### What is being asked
Transcribe the line that contains "You are a GUI" and every line after it to the end of the records, exactly and nothing else. Skip the pictures.

### Material for this task
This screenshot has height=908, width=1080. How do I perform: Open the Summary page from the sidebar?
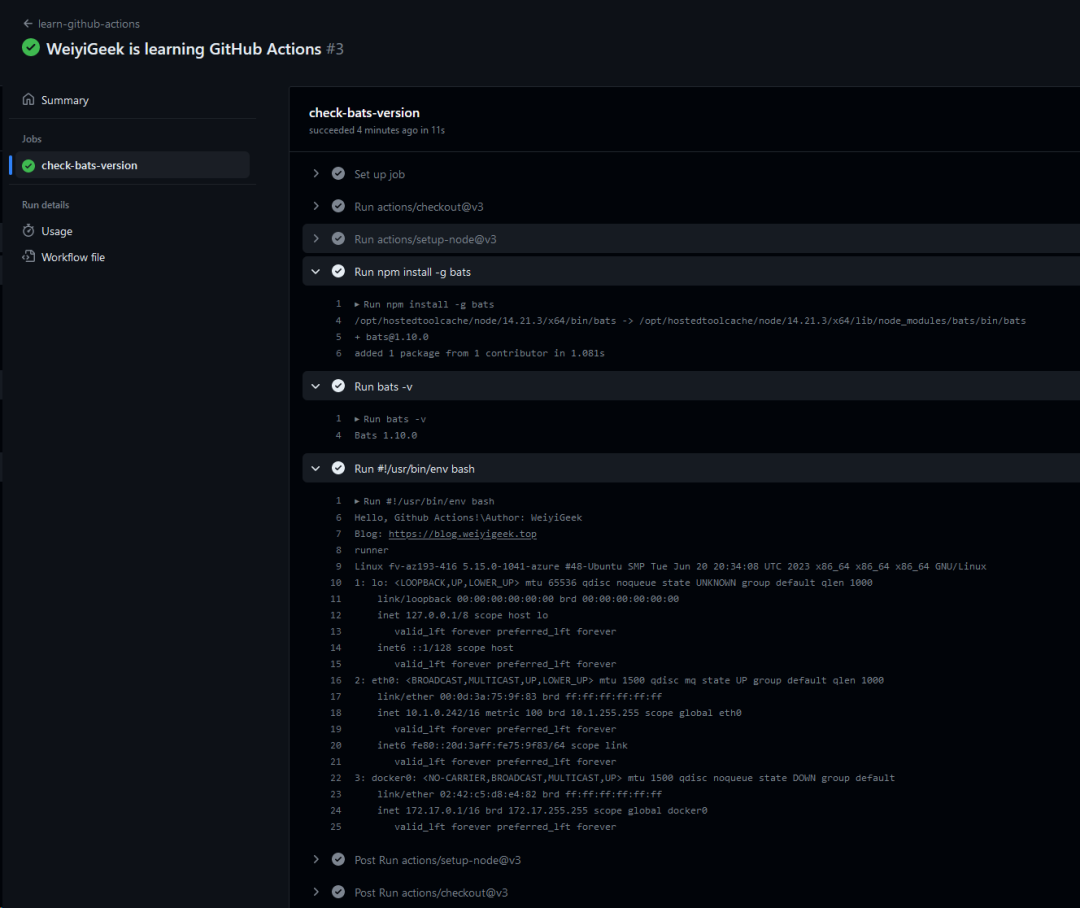pyautogui.click(x=67, y=100)
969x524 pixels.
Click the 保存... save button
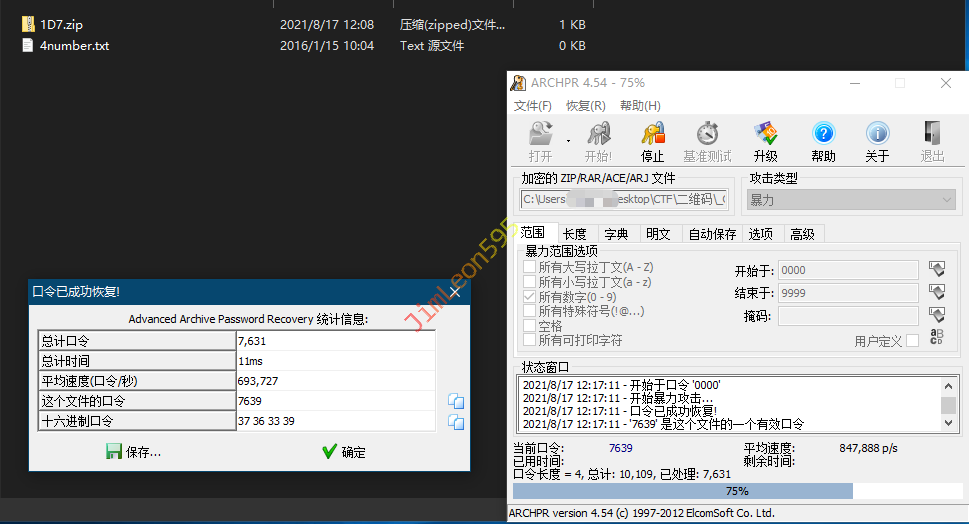tap(133, 452)
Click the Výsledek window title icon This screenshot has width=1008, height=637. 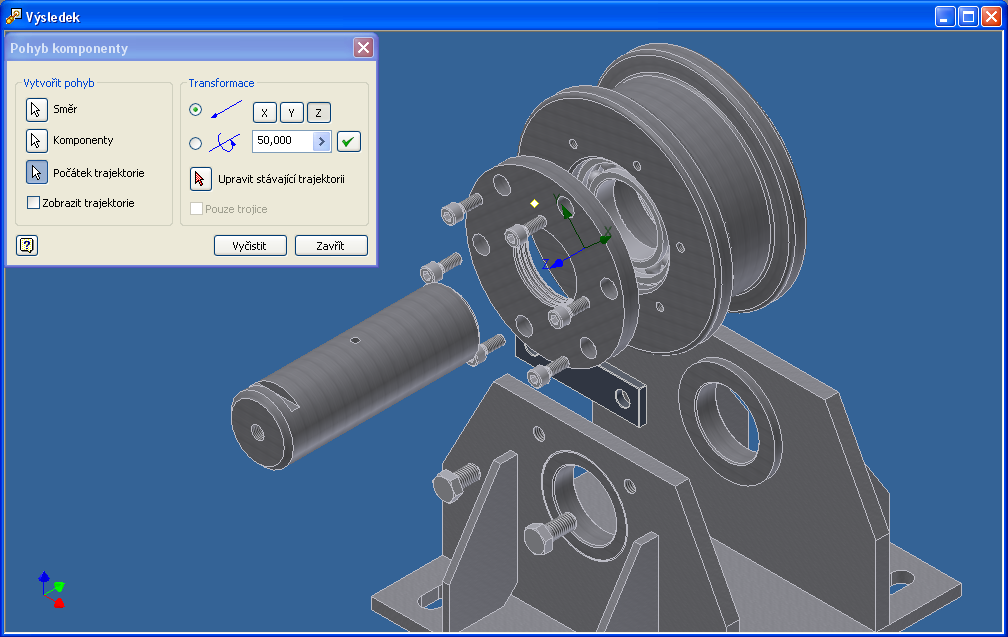pos(12,16)
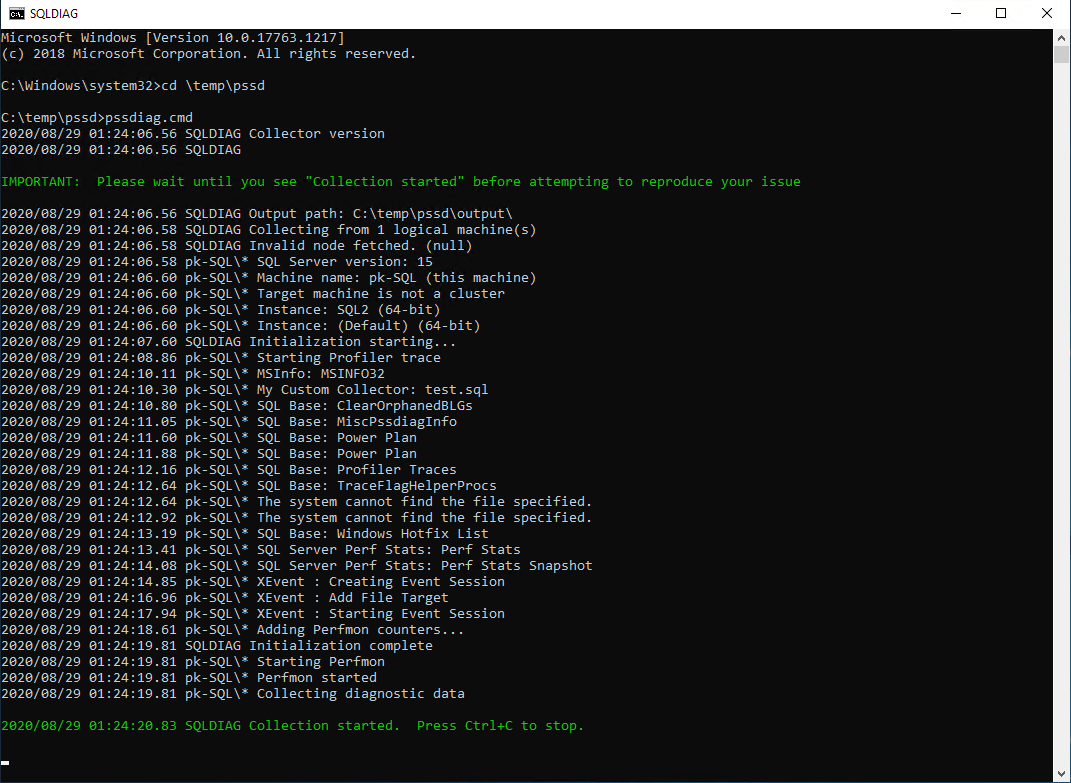Click the blinking cursor at the prompt
This screenshot has height=783, width=1071.
[x=5, y=764]
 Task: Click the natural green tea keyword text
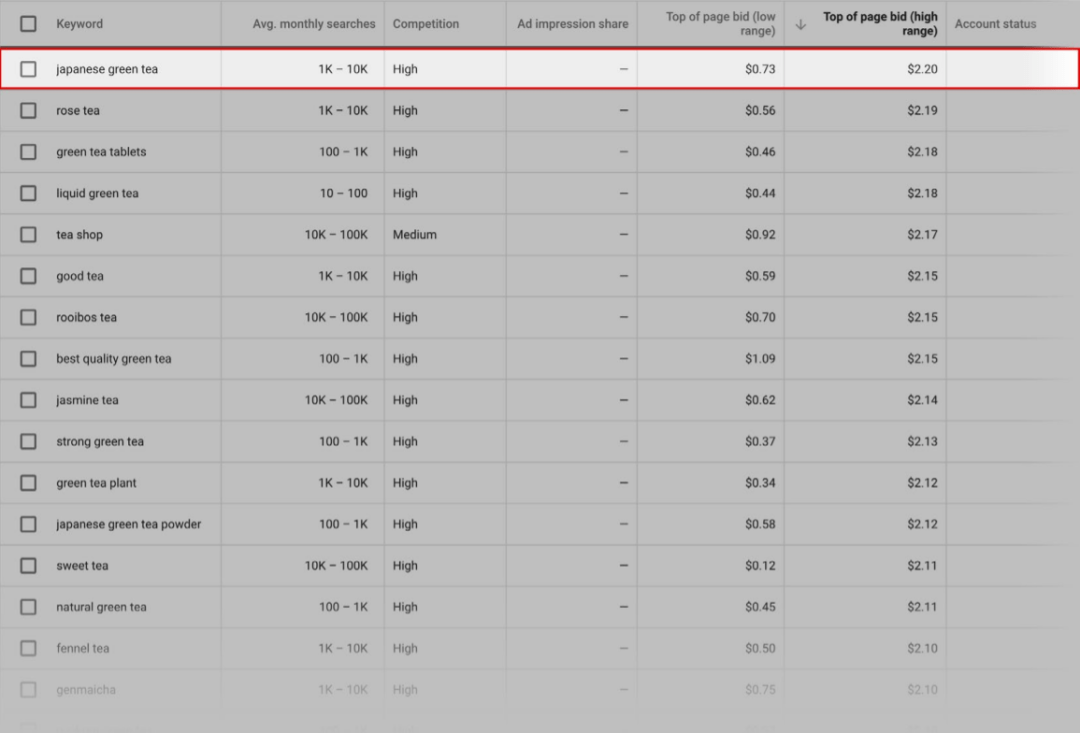pyautogui.click(x=101, y=607)
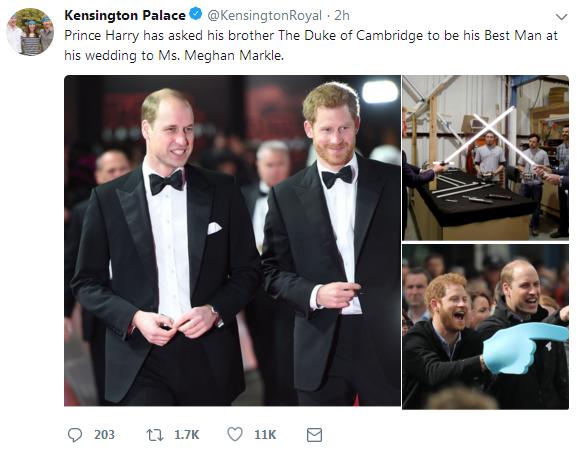Open the Kensington Palace display name
This screenshot has width=580, height=452.
125,16
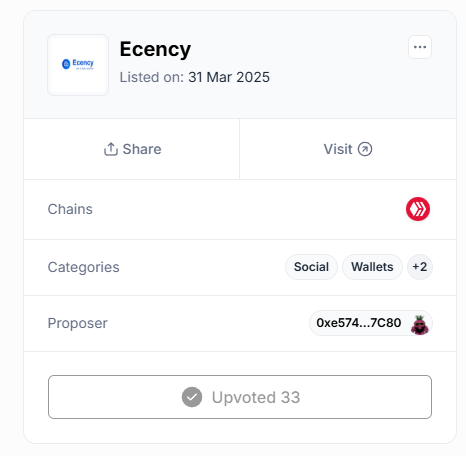This screenshot has width=466, height=456.
Task: Toggle the Upvoted 33 button
Action: coord(240,397)
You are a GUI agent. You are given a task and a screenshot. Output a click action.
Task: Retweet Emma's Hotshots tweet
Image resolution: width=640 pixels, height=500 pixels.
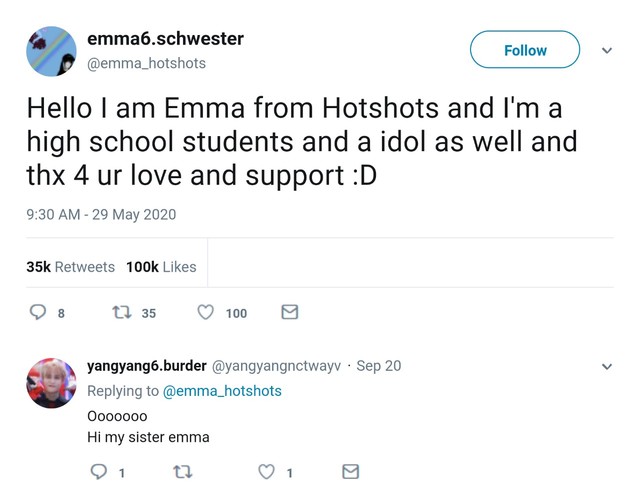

### Your response
You are a GUI agent. You are given a task and a screenshot. Output a click action.
Task: Retweet Emma's Hotshots tweet
Image resolution: width=640 pixels, height=500 pixels.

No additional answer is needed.